Una obra avara de su secreto

Enigmática y críptica, avara de su secreto, la pieza intriga y va develando la primer capa de la trama oculta; pero al fin el enigma vuelve a cerrarse. Nunca llegamos a ver qué hay en el fondo de la piscina. Nos quedan demasiados cabos sueltos, escenas que percibimos gratuitas: el momento en que se atora Alden, la intimidad que se insinúa, no se declara y no se sabe a dónde va a parar entre dos hermanos (Eiren ­Esvald; también Dafne es la única que puede proteger a Alden), la muerte sobre Kiev; por qué vuelven los protagonistas a la casa, que parece ser de la familia, contra lo que dice «El jardín de los cerezos», y en el preciso momento en que va a ser demolida; no entendemos por qué debió cuidarse el agua de la piscina, si iba a formar parte de las construcciones a demoler. «…No pierda el tiempo buscándole explicación a todo» aconseja Eiren hacia el final; pero sin algo que una todos los fragmentos, más allá de los primeros diez minutos, la obra pierde peso y se deshilacha a medida que transcurre.
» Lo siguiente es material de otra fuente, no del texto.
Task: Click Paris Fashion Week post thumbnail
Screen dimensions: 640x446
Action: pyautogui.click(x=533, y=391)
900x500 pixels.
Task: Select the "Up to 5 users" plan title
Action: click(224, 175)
Perjudica a «Kiev», además, el descuido de la escritura. Sobran palabras, sobran diálogos enteros, sobran lugares comunes del «teatro», que se han colado en una obra cuya ambición merecía mejor estilo. El empleo de «canícula» como equivalente de «mucho calor» es tan rebuscado como erróneo. Hay los penosos «¿Qué pasa?» o «¿Qué te pasa?», comodines para que alguien cuente lo que debió mostrarse. En efecto, pese a la dedicación de Blanco al género dramático, «Kiev» es conversación antiteatral. Todo lo importante es contado, no vivido en la escena. Cada tanto algún episodio, como la picadura de la abeja, la comida, el brindis o la mutilación, traen algo de vida a la escena; pero resultan desasidos, ingrávidos, y son desbordados por parloteos y comentarios. Los verdaderos conflictos que debieron dinamizar la pieza están sustituidos por fastidiosos retruques y cargosas réplicas, como en el larguísimo diálogo del comienzo sobre el «agua cortada» y como en casi todas las intervenciones de Alden (Diego Arbelo), que con Esvald (Jorge Bolani) tiene a su cargo toda la antipatía que puede soportar la obra. Antipatía; no maldad. Al fin resulta que todos o casi todos son culpables, porque sabían; pero no vemos, como no vemos en ninguna obra de Blanco, ni verdadera perfidia, ni pasión, ni sentimientos profundos. Esto es así porque casi no vemos personajes, que son unidimensionales. Eiren es, sin más, Andreievna; Esvald y Alden se parecen demasiado a personajes de «.45″, que tampoco eran muy definidos.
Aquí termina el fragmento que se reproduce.